### What is required:
Please write out the part of the comment thread that opens with "Wow - you've" and closes with "your supremist opinions.", switching every "morality" to "decency".

### Document text:

Check out Progressive PRIDE, a Gay-Straight Alliance for the Progressive U community.

flnerd's picture

Wow - you've done a lot of research, yet your argument is still terrible.

"Granting legal marriage rights to gays and lesbians would threaten the stability of the family, reduce morality and threaten the culture of not only the United States but the world."

Yeah, because Britney Spears being married once for less than 24 hours, married again and divorced is REALLY helping the sanctity of marriage and morality.

Where does your argument come from? Personal beliefs? The Bible?
Please continue your education - so far you're only studying to advance your supremist opinions.

Liz

"drink from that wishing well but may it never quench your thirst" - Indigo Girls
http://www.progressiveu.org/blog/flnerd

k-train's picture

Who said I was trying to advance my supremist opinions? Back off everyone. Some of my sources are yes biased. My research is lacking so do not attack me on something that in all honesty I care very little for. The country should do what is best for the country that is what it comes down to. This 'blog' I wrote is just a paper I wrote for English so dont think I am going to start attacking each and every homosexual, if you're nice to me I am nice to you. And really is it nesecarry for anyone to talk so degradingly to others no matter what your beliefs are? You tell those who stand up for our morals to stop discriminating yet you attack us and try to bring us down. I never was violent towards homosexuals in my blog, I have never hated homosexuals and in fact have a friend who is one. So please do not think I hate these people. But these are my beliefs, I posted this blog to see what peoples opinions were. Instead those who opposed my morals attacked me. How fair is that? I never attacked you so please do not attack me. My opinions are based on my Christian beliefs which I am not forcing on anyone and which I am very dedicated to. Just because I think its wrong to be homosexual does not mean that I hate that person, that person could be my best friend but I could still think what they do is wrong. Just as I think its wrong for someone to cheat but that doesnt mean I hate them. I hope all of you who have posted understand and I also understand some of you had VERY good points you make me want to research the subject more and some of you did not attack you addressed. Others made me want to say forget it and make me hate homosexuals just from your comments. Please be rational.

### Given data:
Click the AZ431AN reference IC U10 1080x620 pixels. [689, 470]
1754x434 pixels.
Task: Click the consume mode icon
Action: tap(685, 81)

### Result:
Wow - you've done a lot of research, yet your argument is still terrible.

"Granting legal marriage rights to gays and lesbians would threaten the stability of the family, reduce decency and threaten the culture of not only the United States but the world."

Yeah, because Britney Spears being married once for less than 24 hours, married again and divorced is REALLY helping the sanctity of marriage and decency.

Where does your argument come from? Personal beliefs? The Bible?
Please continue your education - so far you're only studying to advance your supremist opinions.